Assigned task ->
Set down a word-for-word copy of the data below, limited to the lines from the first through the line with "You are a computer-use agent. 633x900 pixels.".

Given records ->
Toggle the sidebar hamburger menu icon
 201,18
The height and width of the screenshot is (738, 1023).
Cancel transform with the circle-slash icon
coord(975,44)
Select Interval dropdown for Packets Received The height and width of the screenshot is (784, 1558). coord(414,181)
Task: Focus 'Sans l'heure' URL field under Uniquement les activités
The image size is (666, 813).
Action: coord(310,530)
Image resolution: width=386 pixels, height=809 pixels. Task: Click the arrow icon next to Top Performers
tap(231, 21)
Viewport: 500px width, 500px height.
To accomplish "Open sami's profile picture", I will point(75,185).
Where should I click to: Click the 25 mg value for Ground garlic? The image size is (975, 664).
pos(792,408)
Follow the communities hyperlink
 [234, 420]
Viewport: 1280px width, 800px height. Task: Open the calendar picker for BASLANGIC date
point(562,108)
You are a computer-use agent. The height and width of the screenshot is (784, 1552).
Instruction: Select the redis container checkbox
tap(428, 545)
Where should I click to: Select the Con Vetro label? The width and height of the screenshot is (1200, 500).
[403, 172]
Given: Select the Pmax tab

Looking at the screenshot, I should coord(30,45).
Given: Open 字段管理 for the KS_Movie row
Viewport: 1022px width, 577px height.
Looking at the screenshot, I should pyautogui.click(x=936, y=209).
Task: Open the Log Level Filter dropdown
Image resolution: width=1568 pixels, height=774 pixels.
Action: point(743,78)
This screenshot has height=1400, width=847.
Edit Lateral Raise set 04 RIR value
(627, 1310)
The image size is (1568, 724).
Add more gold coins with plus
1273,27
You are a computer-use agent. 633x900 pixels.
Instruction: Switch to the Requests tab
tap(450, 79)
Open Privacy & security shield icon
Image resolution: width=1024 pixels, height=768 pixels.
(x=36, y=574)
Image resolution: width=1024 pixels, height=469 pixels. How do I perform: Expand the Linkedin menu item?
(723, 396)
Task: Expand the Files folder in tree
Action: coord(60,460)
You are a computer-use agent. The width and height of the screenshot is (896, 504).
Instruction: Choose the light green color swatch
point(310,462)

Result of this exercise ->
Toggle the sidebar hamburger menu icon
 201,18
The height and width of the screenshot is (738, 1023).
Cancel transform with the circle-slash icon
coord(975,44)
Select Interval dropdown for Packets Received The height and width of the screenshot is (784, 1558). coord(414,181)
Task: Focus 'Sans l'heure' URL field under Uniquement les activités
The image size is (666, 813).
Action: coord(310,530)
Image resolution: width=386 pixels, height=809 pixels. Task: Click the arrow icon next to Top Performers
tap(231, 21)
Viewport: 500px width, 500px height.
To accomplish "Open sami's profile picture", I will point(75,185).
Where should I click to: Click the 25 mg value for Ground garlic? The image size is (975, 664).
pos(792,408)
Follow the communities hyperlink
 [234, 420]
Viewport: 1280px width, 800px height. Task: Open the calendar picker for BASLANGIC date
point(562,108)
You are a computer-use agent. The height and width of the screenshot is (784, 1552).
Instruction: Select the redis container checkbox
tap(428, 545)
Where should I click to: Select the Con Vetro label? The width and height of the screenshot is (1200, 500).
[403, 172]
Given: Select the Pmax tab

Looking at the screenshot, I should coord(30,45).
Given: Open 字段管理 for the KS_Movie row
Viewport: 1022px width, 577px height.
Looking at the screenshot, I should pyautogui.click(x=936, y=209).
Task: Open the Log Level Filter dropdown
Image resolution: width=1568 pixels, height=774 pixels.
Action: point(743,78)
This screenshot has height=1400, width=847.
Edit Lateral Raise set 04 RIR value
(627, 1310)
The image size is (1568, 724).
Add more gold coins with plus
1273,27
You are a computer-use agent. 633x900 pixels.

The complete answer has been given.